Johannes Jacobus Willebrordus "Joost" Zwagerman (18 November 1963 – 8 September 2015) was a Dutch writer, poet and essayist.  Among his teachers was the novelist Oek de Jong.

Early life and education 

Johannes Jacobus Willebrordus Zwagerman was born on 18 November 1963 in Alkmaar, Netherlands.

At the age of nine, Zwagerman compiled a magazine, De Zwagergids, of texts and images from TV magazines.

Zwagerman received his high-school education at the Rijksscholengemeenschap Noord-Kennemerland in Alkmaar, where he graduated from havo and moved on to study at the Pedagogische Academie. Afterwards he went on to study Dutch language (Nederlandse taal- en letterkunde, unfinished)  He was a student at a course of creative writing by Oek de Jong.

Work 

Zwagerman made his debut with the novel De houdgreep in 1986. His second novel, Gimmick! (1989), was adapted as a play, and reached a much wider audience. He wrote his third book, Vals licht, in 1991 was short listed for the AKO Literatuurprijs. Vals Licht was the basis for a movie by Theo van Gogh (1993).
More novels followed, including Chaos en Rumoer, Zes Sterren and De buitenvrouw. 
Zwagerman's work has been translated into twelve languages, including German, French and Japanese.

Besides books, Zwagerman also published poetry and essays. His first collection of poems was published in 1987 Langs de doofpot. The Awater poetry prize was awarded for his most recent collection Roeshoofd hemelt, which was reprinted four times.
Among his essay works are the Pornotheek Arcadië (2001) and Het vijfde seizoen (2003).

Zwagerman was also active as a columnist for the Dutch newspapers, previously for the de Volkskrant (1998–2002) and since 2001 for NRC Handelsblad.

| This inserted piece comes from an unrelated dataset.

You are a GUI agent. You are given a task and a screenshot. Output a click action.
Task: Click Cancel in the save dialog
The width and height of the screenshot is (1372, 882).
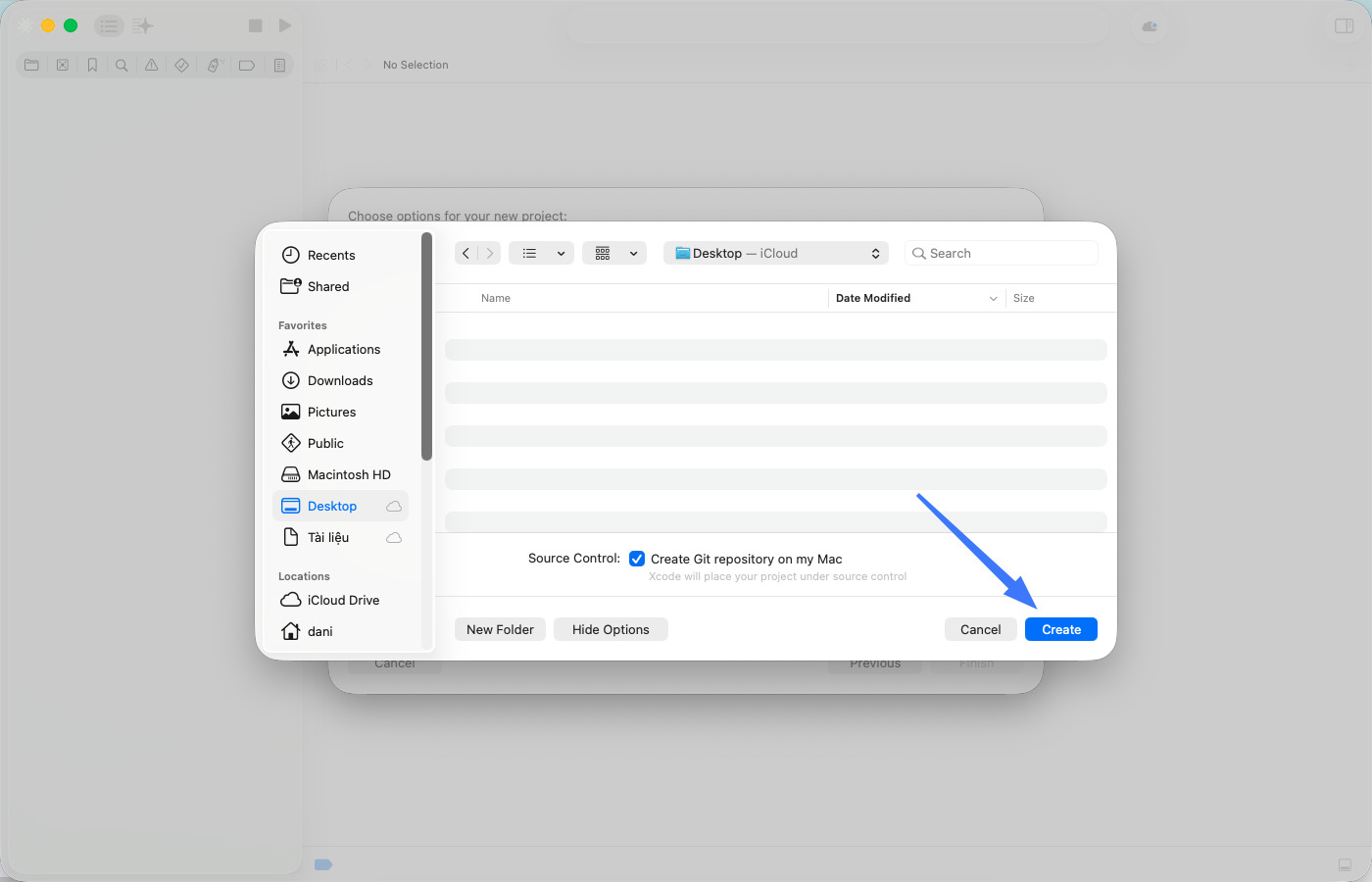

Additionally he was the host of a Dutch television programme (Zomergasten) and appeared in theater with the Dutch writer Ronald Giphart.
Besides his work as a writer and columnist, he also frequently appeared on Dutch national television, in the program De Wereld Draait Door,  broadcast by VARA, where he often held mini-lectures on art-related topics. As an amateur art lover himself, Zwagerman enjoyed transmitting his love for art to a wider audience.

As a writer Zwagerman was connected to two universities; in 1998 Rijksuniversiteit Groningen and 2003 Universiteit Leiden. He also lectured at the Radboud Universiteit Nijmegen during the Frans Kellendonk Lecture in 2006.
In January 2008, Zwagerman was awarded the Gouden Ganzenveer, for his extraordinary contribution to the Dutch written culture.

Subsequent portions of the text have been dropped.